A spinning studio linked to at least 61 coronavirus cases appears to have complied with all public health regulations, according to officials in Hamilton, Ontario. Crucially, however, requiring masks for the duration of class was not among those regulations.
Boutique fitness studio Spinco removed about half its stationary bikes to allow room for social distancing and ramped up its sanitation measures, Elizabeth Richardson, the city’s medical officer, said Tuesday. “Unfortunately, gyms are a higher-risk place because of the fact that generally people are taking off their masks, they’re breathing at a higher rate,” she told reporters.
But although Hamilton requires masks to be worn in most public settings, the law includes an exemption for anyone “actively engaged in an athletic or fitness activity.” In keeping with that policy, Spinco allowed riders to remove their masks once clipped into their bikes, and told them to cover up again before dismounting at the end of class.
Hamilton has averaged less than a dozen new coronavirus infections a day in recent weeks, and Richardson called the Spinco outbreak “an unfortunate case.” As of Tuesday, 44 cases had been detected among the studio’s clients and staff, she said.
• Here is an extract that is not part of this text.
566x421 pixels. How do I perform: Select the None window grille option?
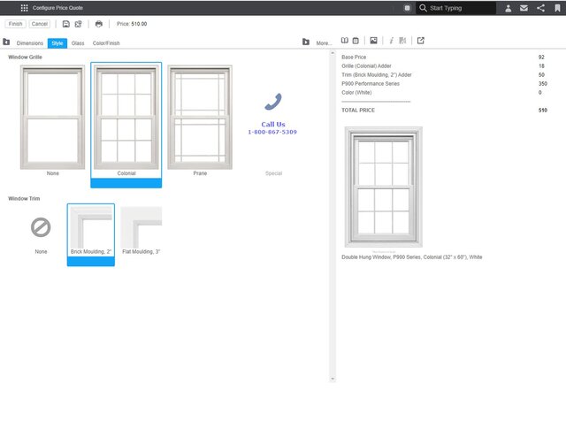pyautogui.click(x=53, y=118)
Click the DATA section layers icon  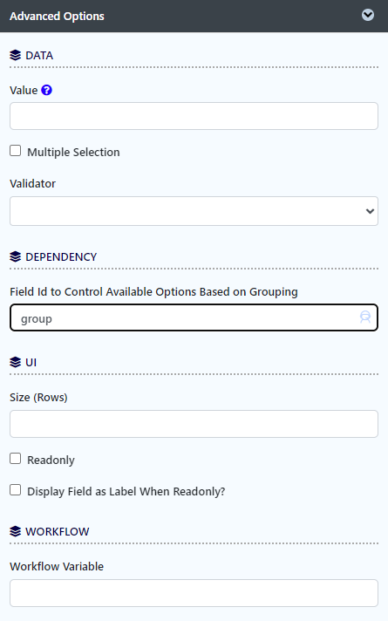pyautogui.click(x=15, y=56)
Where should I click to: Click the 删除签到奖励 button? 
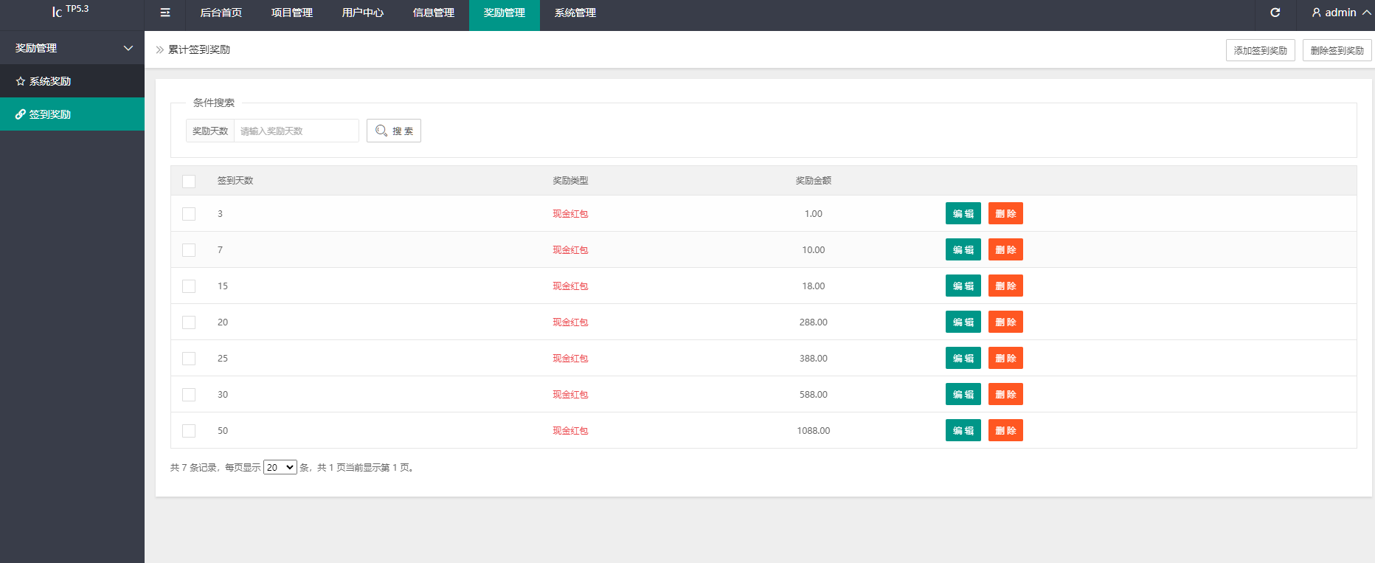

An additional 17 instances of “secondary spread” were found among household members and other contacts.
In a recent Instagram post, Spinco’s owners said that they had been “hesitant” to reopen after getting the green light in July, and would not resume classes “until it is safe to do so.” Health officials have said that the studio is cooperating fully with the investigation.
Richardson said Tuesday that the city will consider closing gyms, but in the meantime, “what seems to be the case is that you need to wear that mask” even though government guidelines don’t strictly require it.
“It’s still a good idea to do it, in terms of keeping others safe,” she said.